Para el director regional de CONAF de La Araucanía, Héctor Tillería Flores, “la Reserva Nacional Malalcahuello cumple un rol estratégico en la conservación de bosques de araucaria y ecosistemas altoandinos, contribuyendo a la protección de la biodiversidad y a la provisión de servicios ecosistémicos. Su gestión permite, además, compatibilizar la conservación con el uso público, promoviendo un turismo sustentable basado en estándares de protección, educación ambiental y planificación territorial”
🗻Ayer la #ReservaMalalcahuello cumplió 95 años como área clave para la conservación de la araucaria y el turismo de naturaleza en #LaAraucanía.

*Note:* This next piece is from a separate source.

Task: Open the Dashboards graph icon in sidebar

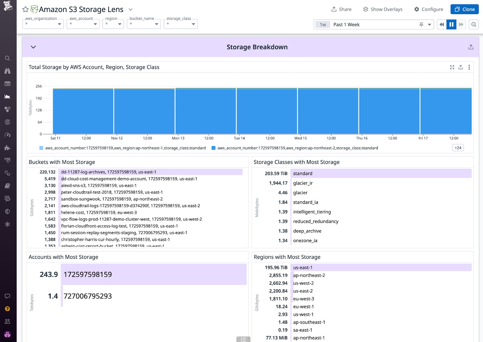Action: tap(8, 96)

— CONAF La Araucanía (@conaf_araucania) April 1, 2026
🙌Un reconocimiento al trabajo de guardaparques de #CONAF y su aporte al resguardo del patrimonio natural.#Malalcahuello #Curacautín pic.twitter.com/7GdJBGOO3m
La conmemoración también fue una instancia para reconocer la labor de los equipos de guardaparques, quienes han sido fundamentales en la conservación del territorio, el resguardo de la biodiversidad y la vinculación con las comunidades locales.
Desde la Corporación nacional Forestal destacaron el compromiso sostenido de quienes trabajan en la unidad, liderados por su administrador, Florentino Alvarado, subrayando el rol que cumplen en la protección de un ecosistema único y en la promoción de un turismo responsable.
A lo largo de sus 95 años de historia, la Reserva Nacional Malalcahuello ha evolucionado desde un espacio de resguardo forestal a un referente en conservación y educación ambiental, proyectándose como un territorio clave para enfrentar los desafíos asociados al cambio climático y la protección del bosque nativo.